## Begin Source data
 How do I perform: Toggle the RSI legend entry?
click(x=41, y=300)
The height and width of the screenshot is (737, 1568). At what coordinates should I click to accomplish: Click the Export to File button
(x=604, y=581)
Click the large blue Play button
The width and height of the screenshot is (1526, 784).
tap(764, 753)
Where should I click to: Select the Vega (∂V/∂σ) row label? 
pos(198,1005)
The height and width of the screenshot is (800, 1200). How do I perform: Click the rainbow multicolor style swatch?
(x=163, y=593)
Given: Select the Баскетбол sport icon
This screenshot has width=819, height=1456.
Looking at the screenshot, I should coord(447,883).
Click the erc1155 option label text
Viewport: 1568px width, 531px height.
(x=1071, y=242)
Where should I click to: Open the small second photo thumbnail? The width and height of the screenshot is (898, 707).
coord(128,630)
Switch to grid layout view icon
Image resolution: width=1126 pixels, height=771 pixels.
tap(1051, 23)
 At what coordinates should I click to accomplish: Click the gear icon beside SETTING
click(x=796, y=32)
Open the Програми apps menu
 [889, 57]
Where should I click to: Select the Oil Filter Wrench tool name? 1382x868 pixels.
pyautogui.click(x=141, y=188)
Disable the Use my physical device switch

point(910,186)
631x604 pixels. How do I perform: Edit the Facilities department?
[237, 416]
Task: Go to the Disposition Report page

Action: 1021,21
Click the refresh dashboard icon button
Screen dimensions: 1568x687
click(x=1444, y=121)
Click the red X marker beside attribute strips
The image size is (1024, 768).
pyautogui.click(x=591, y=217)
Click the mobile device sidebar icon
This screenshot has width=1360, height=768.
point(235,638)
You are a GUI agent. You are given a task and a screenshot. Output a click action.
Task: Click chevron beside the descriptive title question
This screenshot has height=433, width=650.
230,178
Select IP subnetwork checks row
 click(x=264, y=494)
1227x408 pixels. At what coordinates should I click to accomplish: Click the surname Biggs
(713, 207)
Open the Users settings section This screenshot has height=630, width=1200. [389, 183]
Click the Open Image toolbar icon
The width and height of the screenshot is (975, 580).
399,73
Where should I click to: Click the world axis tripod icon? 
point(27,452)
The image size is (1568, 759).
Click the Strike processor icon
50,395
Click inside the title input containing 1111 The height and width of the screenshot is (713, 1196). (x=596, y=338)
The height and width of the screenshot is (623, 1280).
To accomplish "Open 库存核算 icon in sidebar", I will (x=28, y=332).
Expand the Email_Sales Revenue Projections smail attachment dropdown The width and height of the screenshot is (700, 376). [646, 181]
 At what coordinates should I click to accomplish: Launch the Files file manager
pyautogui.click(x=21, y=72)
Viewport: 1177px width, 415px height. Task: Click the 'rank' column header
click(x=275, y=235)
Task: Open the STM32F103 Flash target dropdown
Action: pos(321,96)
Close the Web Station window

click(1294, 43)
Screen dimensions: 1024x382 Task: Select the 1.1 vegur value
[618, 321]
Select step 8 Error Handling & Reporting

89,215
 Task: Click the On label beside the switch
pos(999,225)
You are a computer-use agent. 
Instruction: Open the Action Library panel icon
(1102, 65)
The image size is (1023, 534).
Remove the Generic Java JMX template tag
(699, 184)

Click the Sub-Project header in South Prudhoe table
## End Source data
Rewrite all the rows above, putting "Which spot should I click to:" wherever "Where should I click to:" appears and leaving everything else unchanged.

 How do I perform: Toggle the RSI legend entry?
click(x=41, y=300)
The height and width of the screenshot is (737, 1568). At what coordinates should I click to accomplish: Click the Export to File button
(x=604, y=581)
Click the large blue Play button
The width and height of the screenshot is (1526, 784).
tap(764, 753)
Which spot should I click to: Select the Vega (∂V/∂σ) row label? 
pos(198,1005)
The height and width of the screenshot is (800, 1200). How do I perform: Click the rainbow multicolor style swatch?
(x=163, y=593)
Given: Select the Баскетбол sport icon
This screenshot has width=819, height=1456.
Looking at the screenshot, I should coord(447,883).
Click the erc1155 option label text
Viewport: 1568px width, 531px height.
(x=1071, y=242)
Which spot should I click to: Open the small second photo thumbnail? The width and height of the screenshot is (898, 707).
coord(128,630)
Switch to grid layout view icon
Image resolution: width=1126 pixels, height=771 pixels.
tap(1051, 23)
 At what coordinates should I click to accomplish: Click the gear icon beside SETTING
click(x=796, y=32)
Open the Програми apps menu
 [889, 57]
Which spot should I click to: Select the Oil Filter Wrench tool name? 1382x868 pixels.
pyautogui.click(x=141, y=188)
Disable the Use my physical device switch

point(910,186)
631x604 pixels. How do I perform: Edit the Facilities department?
[237, 416]
Task: Go to the Disposition Report page

Action: 1021,21
Click the refresh dashboard icon button
Screen dimensions: 1568x687
click(x=1444, y=121)
Click the red X marker beside attribute strips
The image size is (1024, 768).
pyautogui.click(x=591, y=217)
Click the mobile device sidebar icon
This screenshot has width=1360, height=768.
point(235,638)
You are a GUI agent. You are given a task and a screenshot. Output a click action.
Task: Click chevron beside the descriptive title question
This screenshot has height=433, width=650.
230,178
Select IP subnetwork checks row
 click(x=264, y=494)
1227x408 pixels. At what coordinates should I click to accomplish: Click the surname Biggs
(713, 207)
Open the Users settings section This screenshot has height=630, width=1200. [389, 183]
Click the Open Image toolbar icon
The width and height of the screenshot is (975, 580).
399,73
Which spot should I click to: Click the world axis tripod icon? 
point(27,452)
The image size is (1568, 759).
Click the Strike processor icon
50,395
Click inside the title input containing 1111 The height and width of the screenshot is (713, 1196). (x=596, y=338)
The height and width of the screenshot is (623, 1280).
To accomplish "Open 库存核算 icon in sidebar", I will (x=28, y=332).
Expand the Email_Sales Revenue Projections smail attachment dropdown The width and height of the screenshot is (700, 376). [646, 181]
 At what coordinates should I click to accomplish: Launch the Files file manager
pyautogui.click(x=21, y=72)
Viewport: 1177px width, 415px height. Task: Click the 'rank' column header
click(x=275, y=235)
Task: Open the STM32F103 Flash target dropdown
Action: pos(321,96)
Close the Web Station window

click(1294, 43)
Screen dimensions: 1024x382 Task: Select the 1.1 vegur value
[618, 321]
Select step 8 Error Handling & Reporting

89,215
 Task: Click the On label beside the switch
pos(999,225)
You are a computer-use agent. 
Instruction: Open the Action Library panel icon
(1102, 65)
The image size is (1023, 534).
Remove the Generic Java JMX template tag
(699, 184)

Click the Sub-Project header in South Prudhoe table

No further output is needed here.